Когда-нибудь она отомстит. Позже. Пусть блюдо окончательно остынет.
- Спасибо, - поклонился фон Рауху Пьер, - это действительно самый роскошный подарок из всех возможных.
- Но в этом ведре счастья есть для тебя и ложка дегтя, - развел руками гость. - Медовый месяц отменяется. Ты переходишь в мое непосредственное подчинение и должен прибыть в Гетенхельм через неделю.
- Готов приступить завтра.
Фон Раух хохотнул:
- Нет уж. Проведи время с молодой женой, все не настолько горит. И еще, - он добавил в голос нотку официальности, - господин Румянцев, как вы знаете, обычно жениху это говорят отец или брат невесты. Но у Луниных нет такой возможности. Так что это буду я.
- Это потому, что именно вы Павла Лунина зарубили при попытке покушения? - в голосе Пьера послышалась странная ирония. - Точнее, пустили слух, что зарубили. Кровь веером по стенам и потолку, как не поверить в мгновенную смерть преступника...
- Какой умный мальчик, - покачал головой гость. - Но вернемся к нашей теме. Юноша, если ты обидишь свою жену, я лично оторву тебе голову. Считай, что я ее опекун.
- Так я женился на тайной подопечной кавалергарда? Или брать выше - Императора? Вы в форме и при исполнении, можете говорить и от его имени, - ирония в голосе Пьера стала явной. - Так кого именно мне не нужно сердить?
- Что, есть разница? - оборвал дискуссию фон Раух.
Пьер в упор посмотрел на него и сказал очень четко, не оставляя ни тени многоточий или недоговоренности:
- Я очень ценю свою голову, господин фон Раух. И буду счастлив с вами работать. Но наша с Елизаветой Павловной семейная жизнь никого не касается. Ни вас, ни Императора.
Фон Раух с сарказмом хмыкнул и изобразил пару хлопков в ладоши. Молодец, мол, умный мальчик.

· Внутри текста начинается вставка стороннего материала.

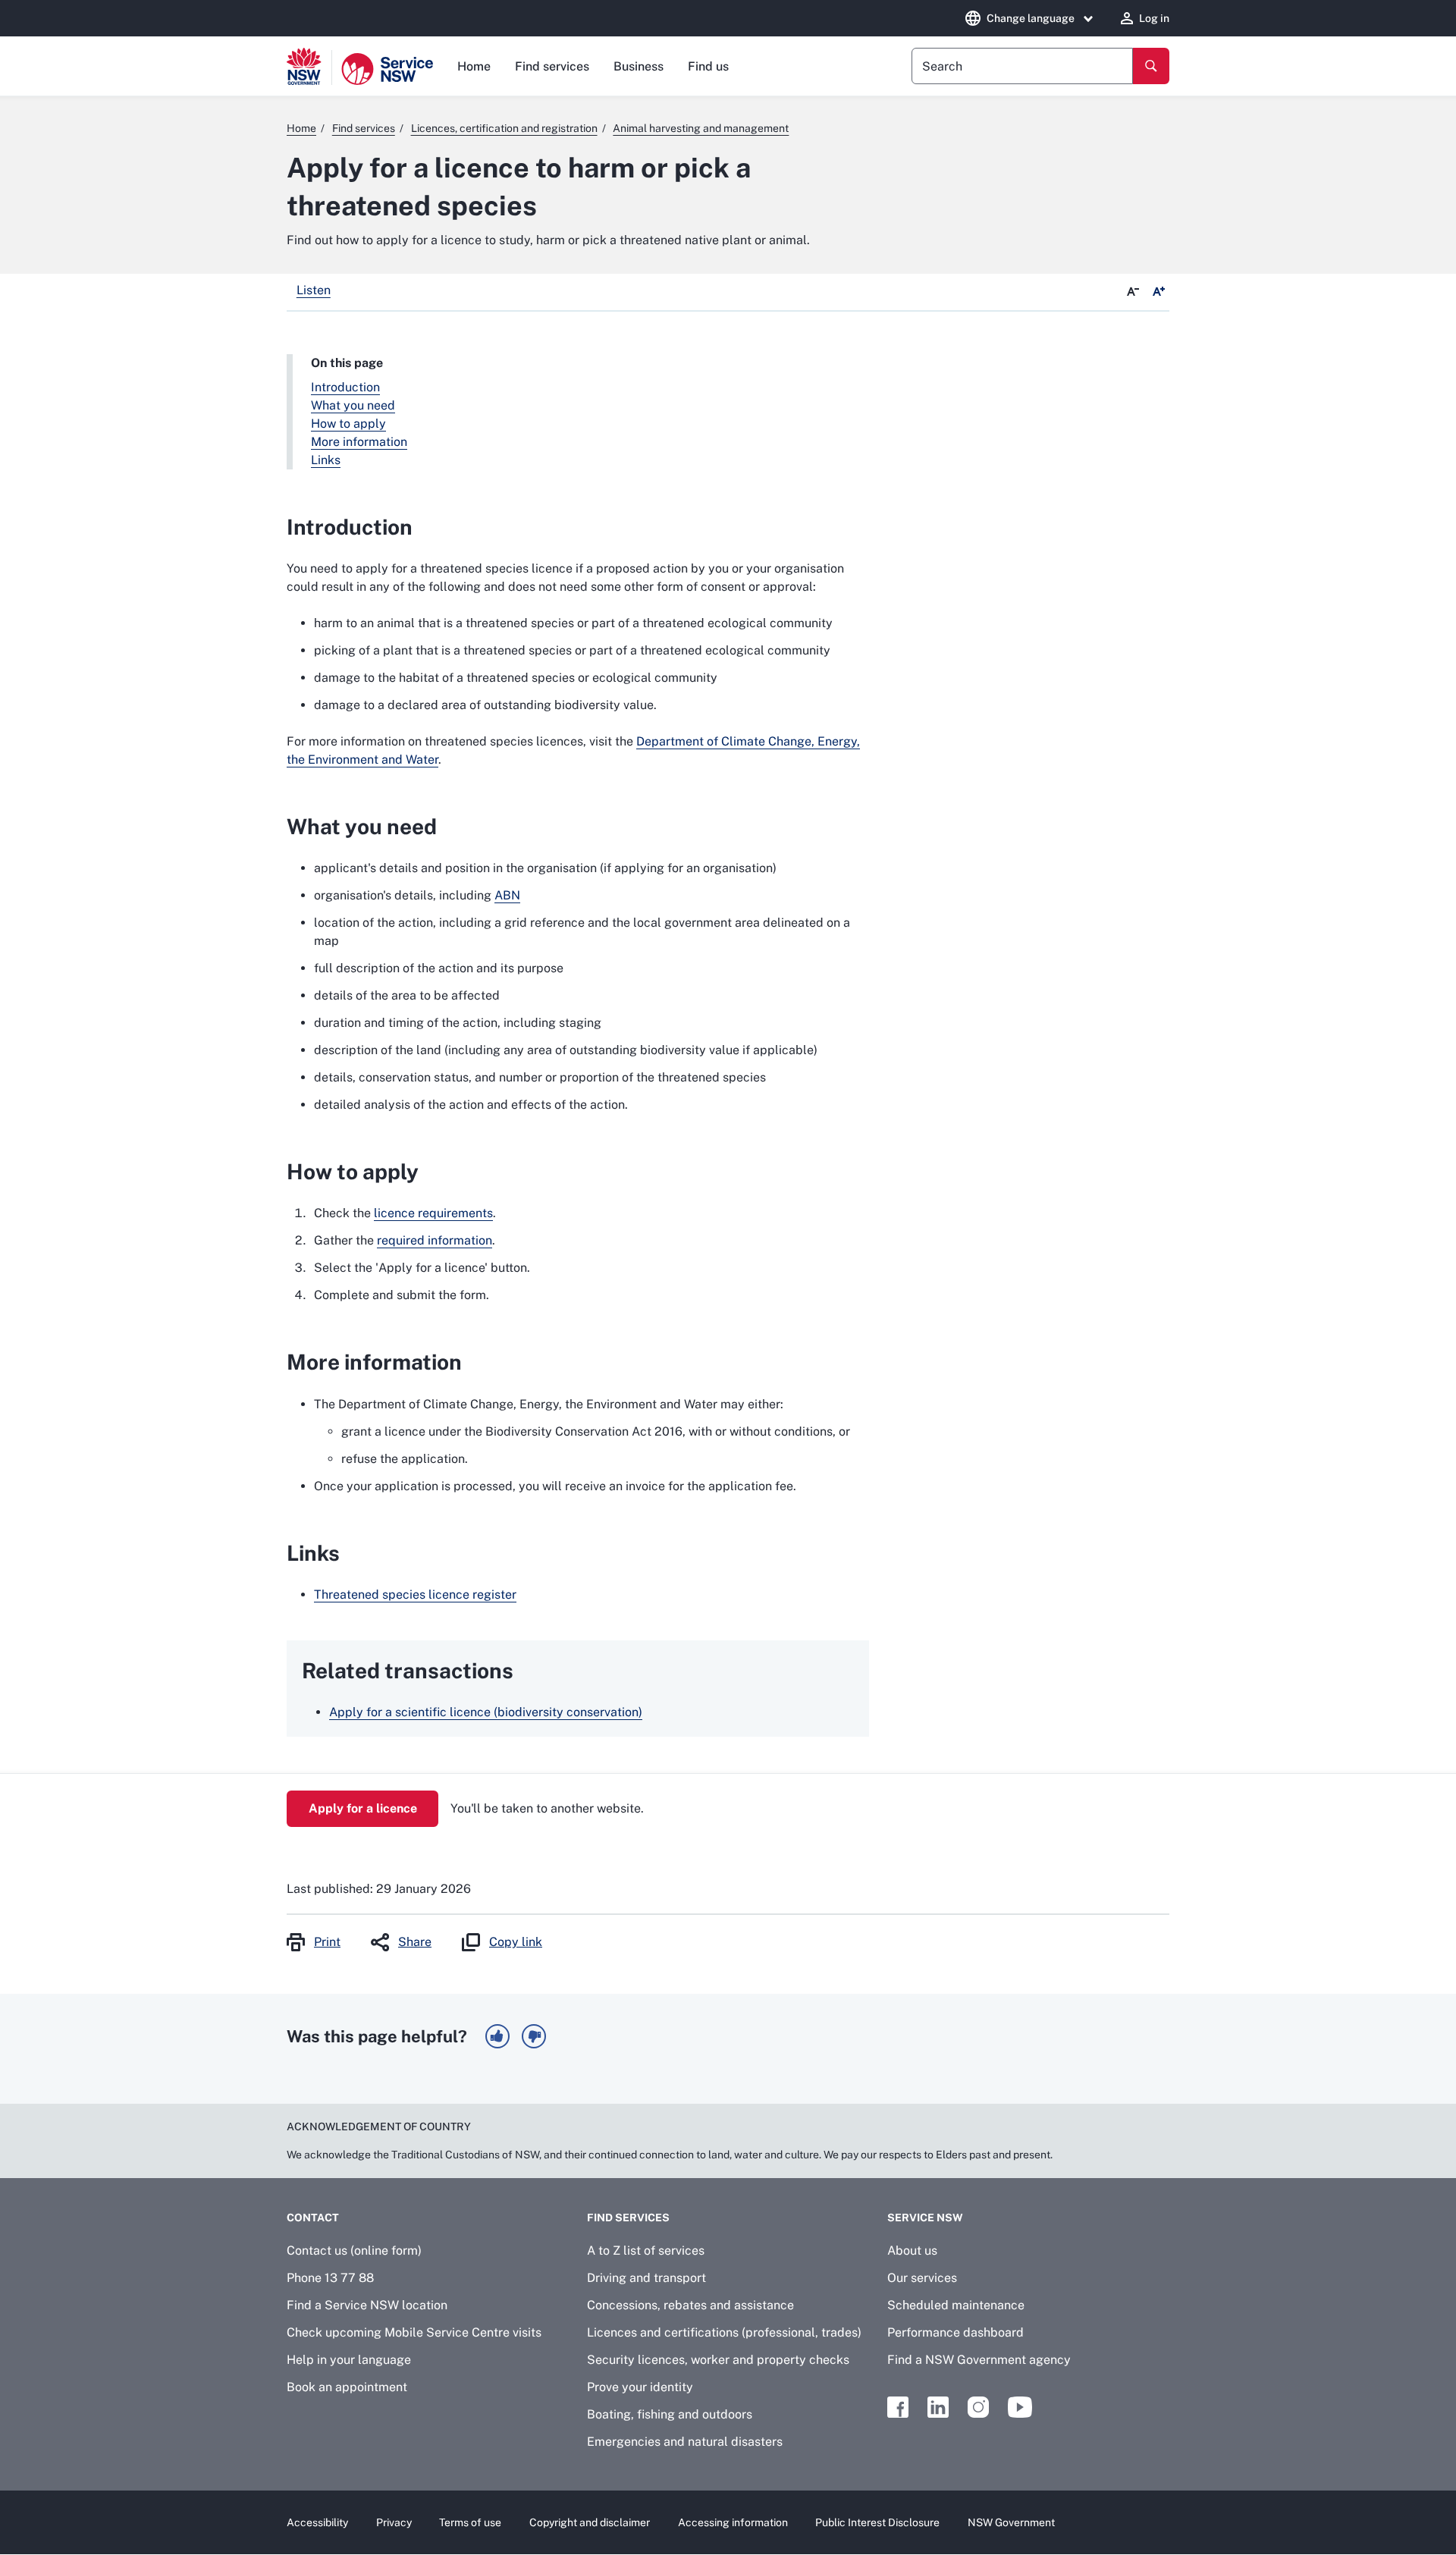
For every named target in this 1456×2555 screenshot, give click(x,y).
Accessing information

- Своими гениальными догадками не делись больше ни с кем, особенно с супругой. Для ее же безопасности. Это приказ. Всё, иди, молодожен. Не нужно меня провожать.
Гость повернулся и направился к выходу из парка. На его правом плече снова блеснул кавалергардский аксельбант.
Элиза разжала кулак и стряхнула с ладони остро пахнущую скошенной травой кашу, в которую превратились листья плюща. На коже остались следы ногтей. Она и не заметила, как вцепилась в зеленый побег.